==== Page ====
# Rand is looking better



## Dottie (Jun 26, 2006)

Our US dollar is not good for much these days but for reasons I don't know is worth a little more in SA than it has been for a while.  Today the rate is nearly 7.4 to the dollar.  Hope it gets better yet.

Dottie


----------



## tonyg (Aug 10, 2006)

Ah, we long for the good "old" days when it was over 10 rand to the dollar. I paid my levy when it was over 7 now we are back under 7 again.


----------



## robbiefields (Aug 11, 2006)

Hey, Tony, still in the SA game?

I have dumped half of my SA timeshares, keeping 4 fixed week rtu intervals at Ramsgate Beach Club, a nicely managed complex to the south of Durban.

I have a feeling there will be a major power play at DIK and MtA and other resorts with the 2010 FIFA World Cup.  These resorts are naturals to be booked solid for the initial group stages of the tournament.  Knowing South Africa, I expect a lot of hanky panky to go on.  In a perfect world, every timeshare resort could establish a sinking fund to last the century from the money they could make;  instead, I suspect insiders will benefit.

However, if you own fixed week intervals for the likely timeframe of June, you will have one valuable asset in 2010.  Probably worth actually coming for the party in mid winter!  Whatever you do, DON'T DEPOSIT EARLY (or late!).  O.K., we're a year and a bit early for the max deposit folks.

All that said,  you can try and reserve your flexi weeks for 2010 as early as you can.  You never know, there may be resorts asleep at the wheel that let the _Uitlanders_ grab the goods.


----------



## LisaH (Aug 11, 2006)

Hi Robbie,

Glad to see you posting again! Would Glenmore Sands be in a good location for 2010 FIFA?


----------



## robbiefields (Aug 15, 2006)
==== Material ====
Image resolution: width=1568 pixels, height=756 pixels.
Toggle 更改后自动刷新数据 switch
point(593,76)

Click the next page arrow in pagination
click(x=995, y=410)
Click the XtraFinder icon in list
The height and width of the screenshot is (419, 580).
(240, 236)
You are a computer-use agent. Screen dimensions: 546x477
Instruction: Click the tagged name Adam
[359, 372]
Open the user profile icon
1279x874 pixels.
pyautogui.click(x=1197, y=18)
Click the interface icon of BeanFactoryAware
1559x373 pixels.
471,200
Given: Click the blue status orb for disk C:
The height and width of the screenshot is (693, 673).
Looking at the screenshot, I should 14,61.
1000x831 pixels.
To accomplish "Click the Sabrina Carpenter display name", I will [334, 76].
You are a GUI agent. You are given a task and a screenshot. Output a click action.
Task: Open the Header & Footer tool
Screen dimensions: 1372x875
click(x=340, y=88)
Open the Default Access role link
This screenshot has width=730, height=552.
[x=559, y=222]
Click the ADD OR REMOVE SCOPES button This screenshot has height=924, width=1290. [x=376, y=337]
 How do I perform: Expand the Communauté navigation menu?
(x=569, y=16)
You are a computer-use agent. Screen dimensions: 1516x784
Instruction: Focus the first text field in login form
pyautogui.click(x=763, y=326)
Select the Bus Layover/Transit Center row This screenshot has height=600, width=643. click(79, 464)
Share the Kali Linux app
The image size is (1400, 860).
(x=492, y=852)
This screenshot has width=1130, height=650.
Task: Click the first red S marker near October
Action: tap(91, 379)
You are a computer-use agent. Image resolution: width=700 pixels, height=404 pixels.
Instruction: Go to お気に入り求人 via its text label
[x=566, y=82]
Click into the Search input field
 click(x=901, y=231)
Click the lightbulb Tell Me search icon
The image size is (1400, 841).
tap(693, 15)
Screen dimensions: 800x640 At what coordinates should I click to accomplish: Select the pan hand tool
====
Directives
1/ Rewrite the stretch of the rand forum thread from "## tonyg (Aug" through "the SA game?", putting "maintenance fee" in place of "levy".
2/ According to the rand forum thread, where is Ramsgate Beach Club located?

Solutions to the problems
1/
## tonyg (Aug 10, 2006)

Ah, we long for the good "old" days when it was over 10 rand to the dollar. I paid my maintenance fee when it was over 7 now we are back under 7 again.


----------



## robbiefields (Aug 11, 2006)

Hey, Tony, still in the SA game?

2/ It is to the south of Durban.